Los padres de Pepita creyeron en conciencia que debían mandar a Pablillo a Madrid. De este modo hacían una obra de caridad, y al mismo tiempo le quitaban a la pastora Mirta su juguete. Así se convino, en efecto, sin más discusión, y aunque ocurrió el inconveniente de no saber dónde Martín habitaba, Engracia lo arregló todo diciendo que ella escribiría a D. Lino Paniagua remitiéndole el chico para que se hiciera cargo de entregarlo a Muriel. Se notificó a Pepita la determinación, y que quieras que no, Fileno fue despojado de sus cintas y encomendado a unos arrieros que al día siguiente salían para la Corte. La felicidad de Pablillo, que se había visto transportado a un Edén, donde no se le ocupaba en otra cosa que en brincar y en poner atención a las estrofas de Meléndez y de Cadalso, concluyó de repente, y cuando se vio en poder de los arrieros le pareció que todo aquello había sido un sueño.

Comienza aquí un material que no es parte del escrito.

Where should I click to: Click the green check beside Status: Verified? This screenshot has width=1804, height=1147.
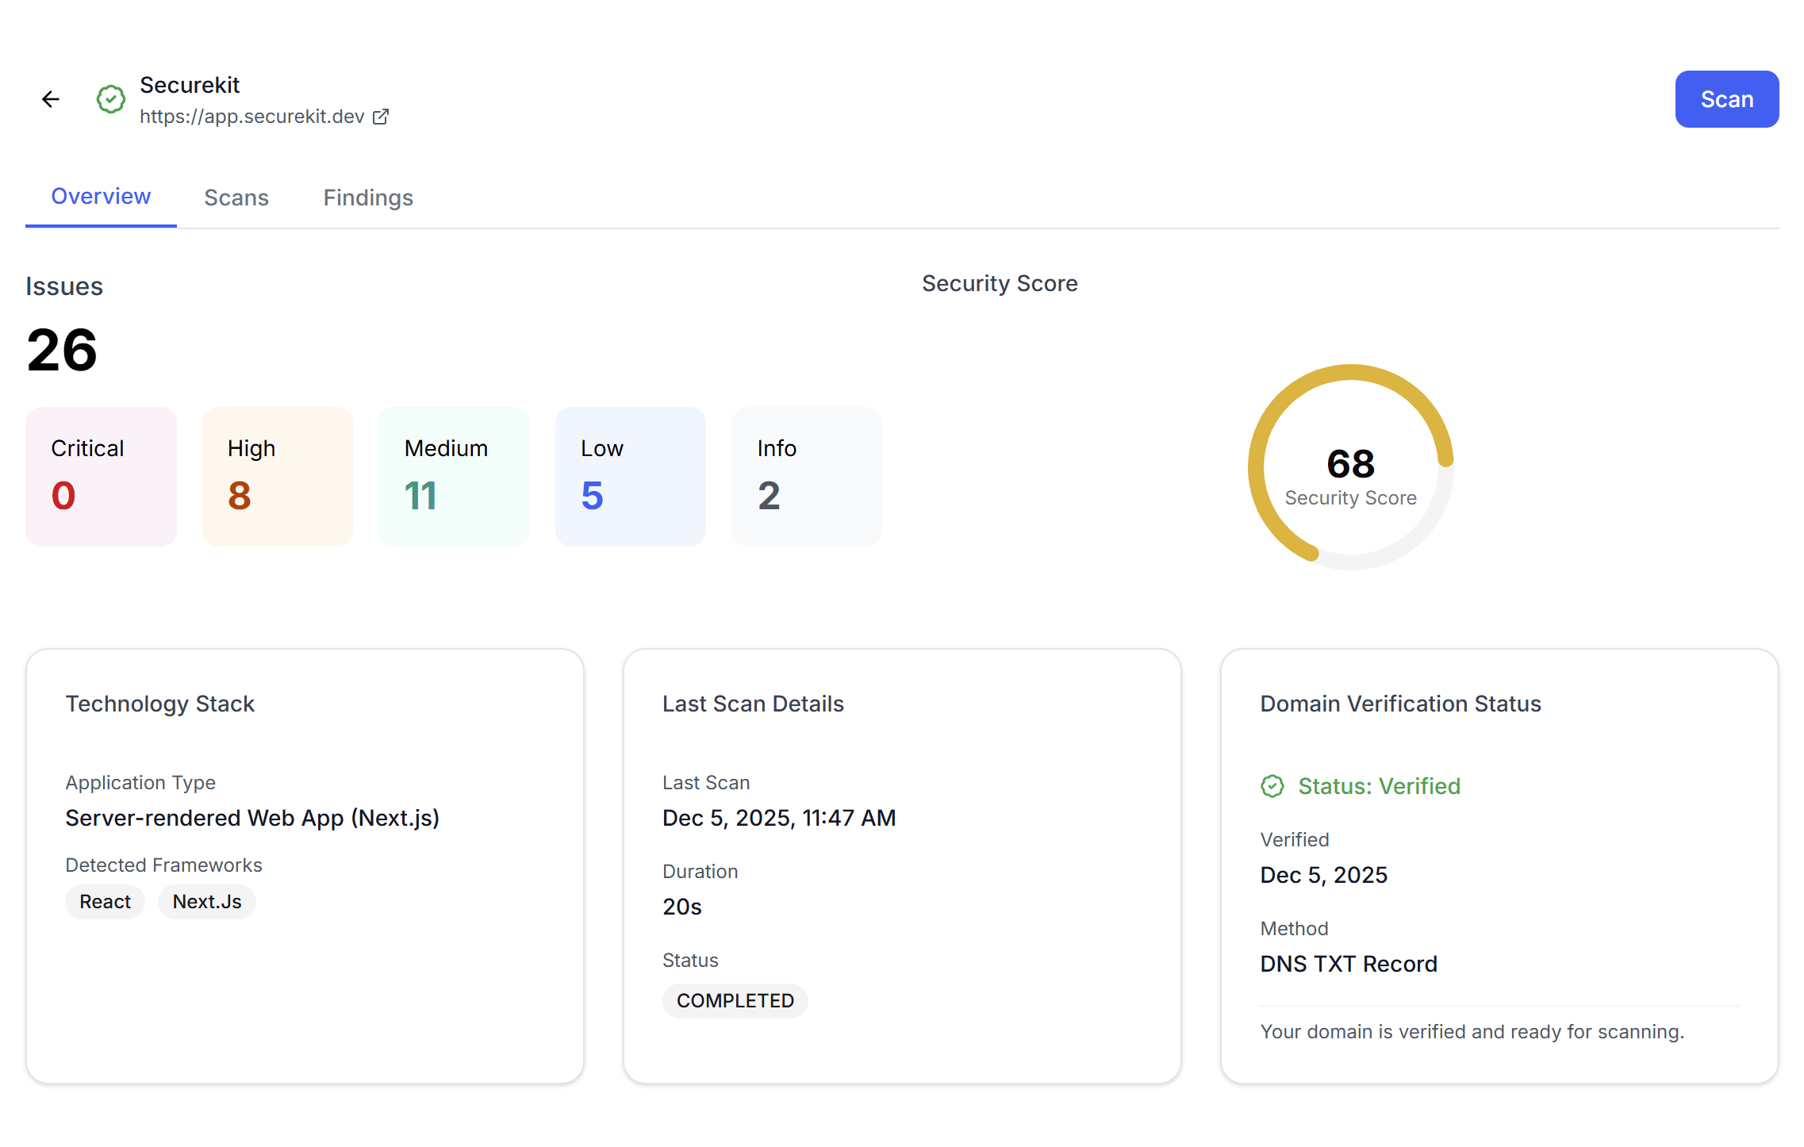pos(1272,786)
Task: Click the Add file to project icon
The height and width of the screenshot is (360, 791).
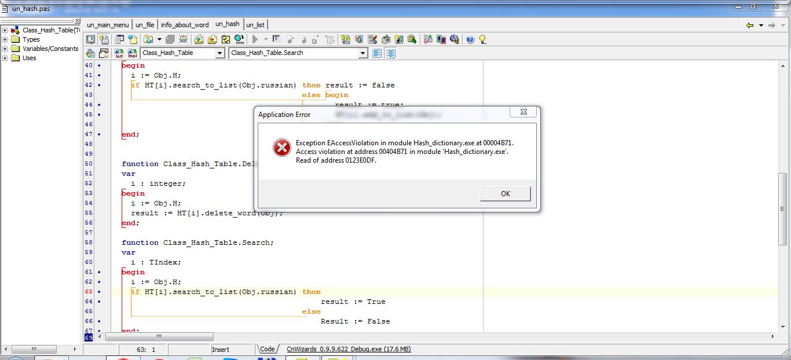Action: click(199, 39)
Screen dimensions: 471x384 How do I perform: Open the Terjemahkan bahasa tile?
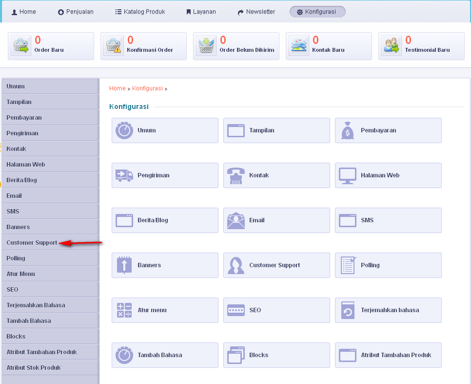coord(388,310)
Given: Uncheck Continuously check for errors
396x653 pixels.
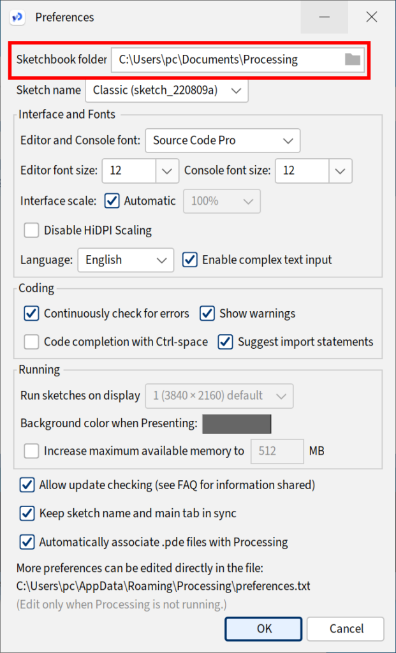Looking at the screenshot, I should (x=32, y=314).
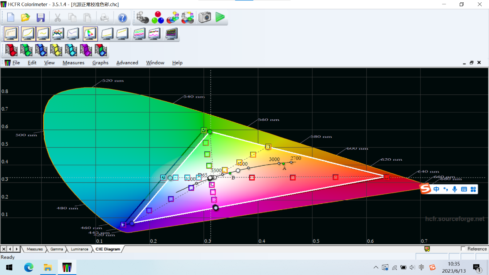Image resolution: width=489 pixels, height=275 pixels.
Task: Open the CIE diagram view monitor icon
Action: coord(90,34)
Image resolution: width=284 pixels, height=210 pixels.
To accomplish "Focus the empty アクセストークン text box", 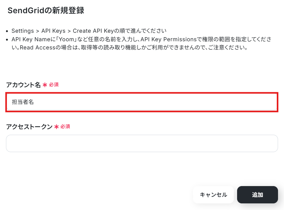I will [x=142, y=144].
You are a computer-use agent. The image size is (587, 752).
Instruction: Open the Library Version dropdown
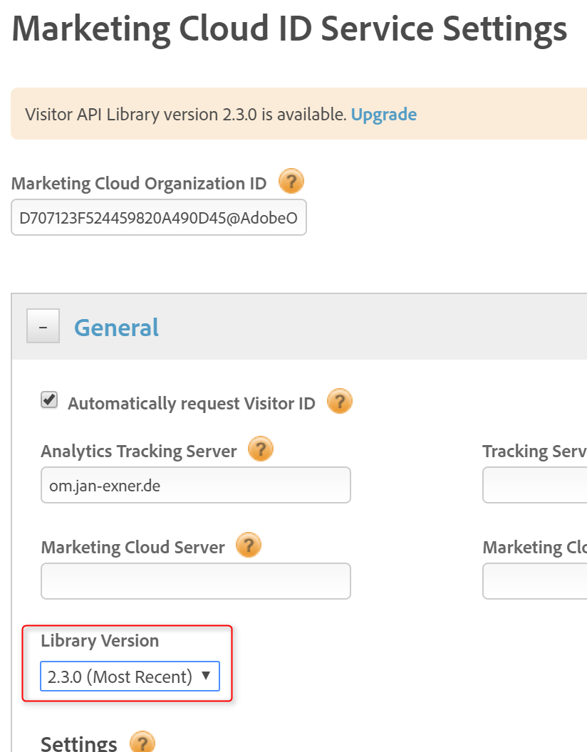(x=130, y=677)
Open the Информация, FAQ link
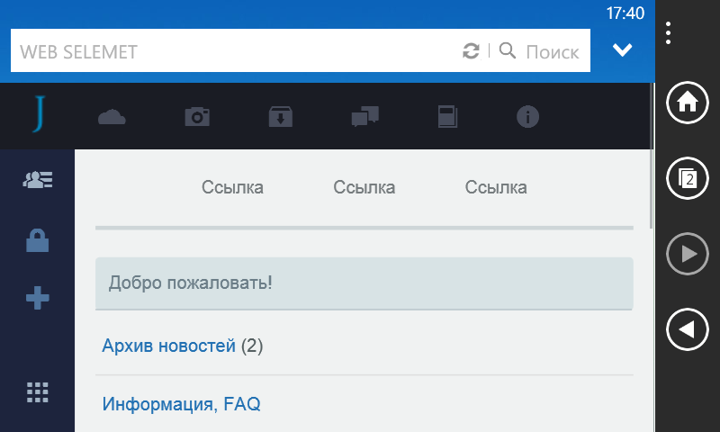 (181, 404)
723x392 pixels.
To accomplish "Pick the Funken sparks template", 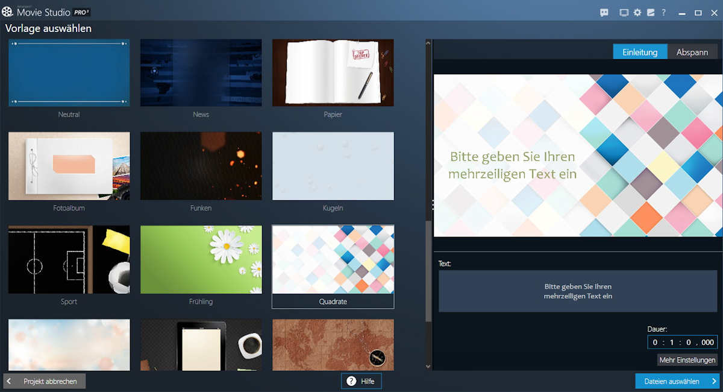I will point(201,166).
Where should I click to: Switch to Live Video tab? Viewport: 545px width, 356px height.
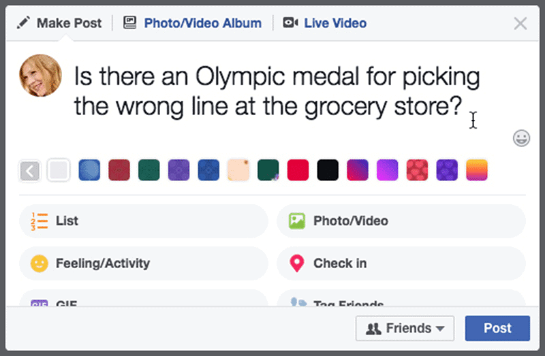pyautogui.click(x=334, y=23)
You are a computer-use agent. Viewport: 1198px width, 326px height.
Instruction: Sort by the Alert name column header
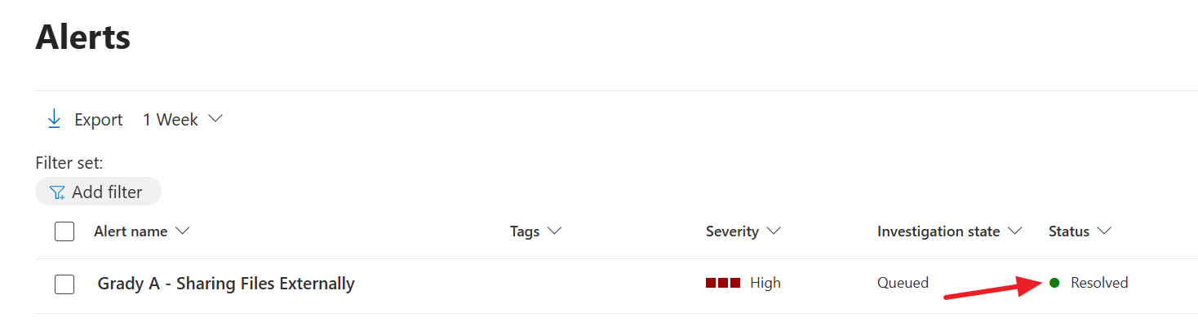pyautogui.click(x=131, y=231)
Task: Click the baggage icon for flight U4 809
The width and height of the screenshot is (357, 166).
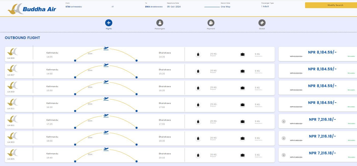Action: pos(198,54)
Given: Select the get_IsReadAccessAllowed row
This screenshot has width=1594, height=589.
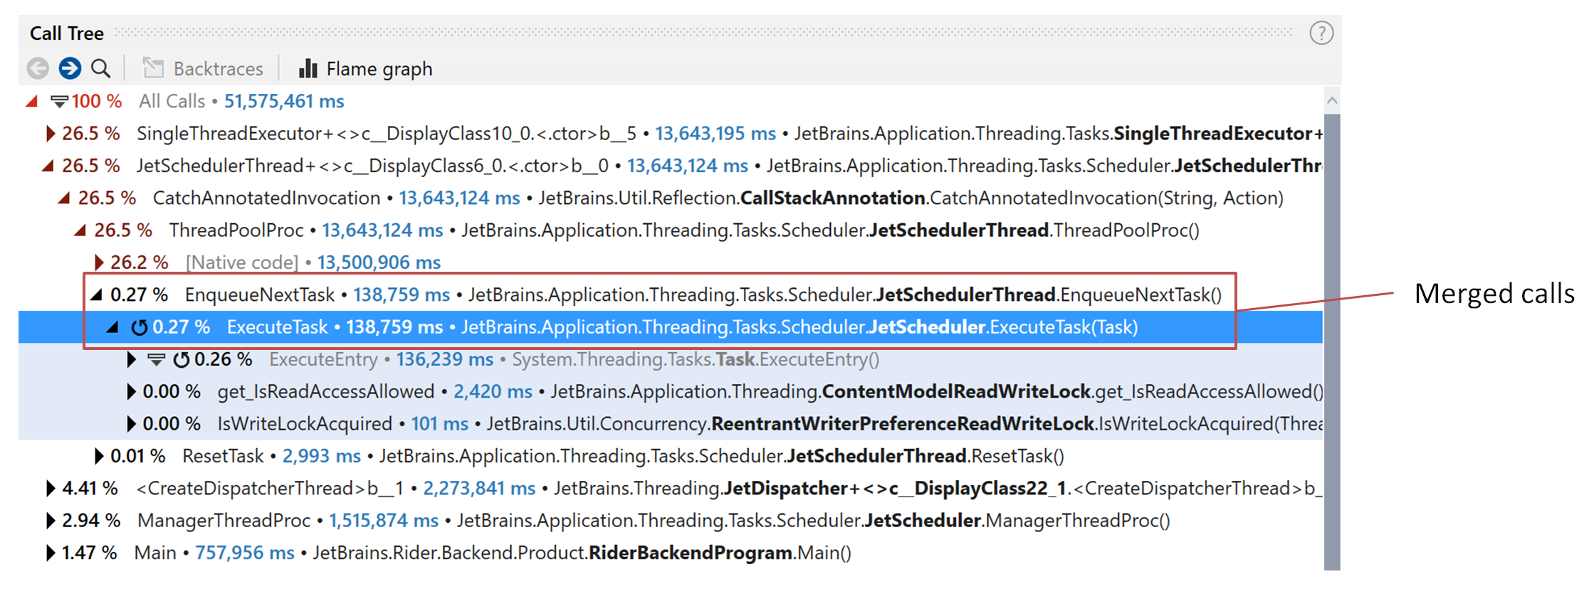Looking at the screenshot, I should 326,391.
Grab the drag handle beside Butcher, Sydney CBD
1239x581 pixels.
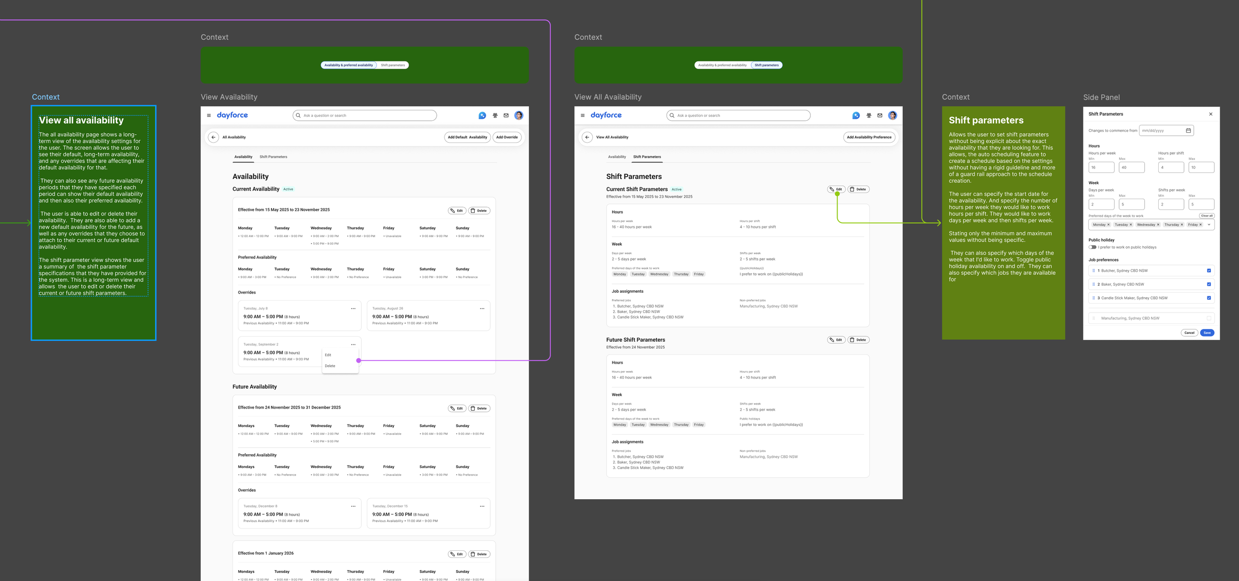(x=1093, y=271)
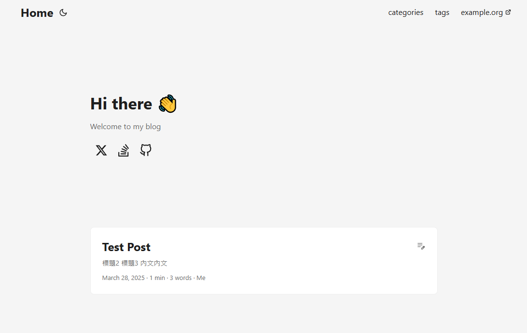This screenshot has height=333, width=527.
Task: Click the edit/suggest-changes pencil icon on Test Post
Action: (x=421, y=246)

No seguiremos a Pablillo en su viaje antes de hacer mención de la llegada a Aranjuez de doña Bernarda, la cual, encontrándose muy sola por la ausencia de su hija, y aún más por la de Corchón, determinó ponerse en camino, cediendo al fin a las muchas indicaciones de los Sanahujas. Llegó con todo el cuerpo molido, renegando de los zagales y carromateros, de la distancia, del tiempo, de la contrariedad de habérsele olvidado su libro de horas y una pasta de chocolate para la jornada.

-¿No sabe usted, Sr. D. Cleto -decía a los diez minutos de haber llegado-, no sabe usted como he tenido ayer carta del padre Corchón? No tardará mucho en volver. ¡Qué de cosas dice! Está muy ocupado. Ya lo creo. ¡Como que habrán ido pocas personas a consultar con él negocios de Estado! ¡Pues si viera usted, D. Cleto, el cariño que le ha puesto D. Juan Escoiquiz! ¡Vamos, que ya para él no hay más que D. Pedro Regalado! Corchón para arriba, Corchón para abajo, y sin Corchón no hay nada. Le digo a usted que están locos con él, y si cae Godoy, como dicen, y sube el Príncipe, ya le tenemos obispo, y no así de cualquier parte, sino de Salamanca o León, cuando menos, a no ser que en dos palotadas me lo hagan arzobispo, como merece... Pero hijas, ¿no sabéis que a Pluma le han puesto preso? ¡Si vierais cuántas novedades me cuenta! Y de Susanita, ¿no sabéis nada? Pues hijas, se ha enamoricado de un hombre, ¡santo Dios!, del mismo Enemigo. Y la robó una noche, y no se ha vuelto a saber de ella, pues parece que la tiene escondida en una cueva. Si me he quedado muerta... ¡y qué gente tan mala hay en el mundo, señor D. Cleto! A mí que no me digan; si se hiciera un buen escarmiento... Pero, como dice D. Pedro Regalado, mientras están las riendas del Gobierno en manos del Guardia...

Doña Bernarda, sin dar tiempo a que los demás le contestaran, continuó en su charla infatigable, ávida de desembuchar lo que traía en el cuerpo.


III editar

La galera en que Pablillo debía ir a Madrid estaba preparándose en la venta de los Huevos, y entretanto él, acompañado de otro chico de su misma edad, hijo de uno de los arrieros, se paseaba en la gran plaza de Aranjuez en el momento en que una gran muchedumbre se había acumulado allí para ver a las personas reales que saldrían pronto de paseo. Entre los diversos grupos había uno en que varios hombres hablaban con mucho calor. Pablillo, atraído siempre por todo lo que fuera animado e imponente, se acercó, metiéndose en el corrillo sin más ceremonia, como es costumbre en los chicos curiosos y vagabundos. Entre aquellos hombres descollaba uno a quien los demás oían con mucho respeto y con evidente admiración. De pronto pasaron los coches de palacio cargados de príncipes, princesas, gentileshombres, camaristas y, por último, una pesadísima carroza en que iban Carlos IV, María Luisa y el Príncipe de la Paz. Al pasar junto al grupo, el hombre aquel a quien todos oían con tanta atención, dijo mirando a los personajes regios: «Todos tienen que caer».

Pablillo ni oyó tal cosa, ni de oírla la hubiera entendido, y corrió tras los coches fascinado por tanta grandeza y esplendor, llamándole principalmente la atención la escolta que custodiaba a los reyes. Él, según dijo a su improvisado amigo el hijo del arriero, no había visto nunca cosa tan bella. Poco después salió para Madrid, casi a la misma hora en que su hermano partía para Toledo.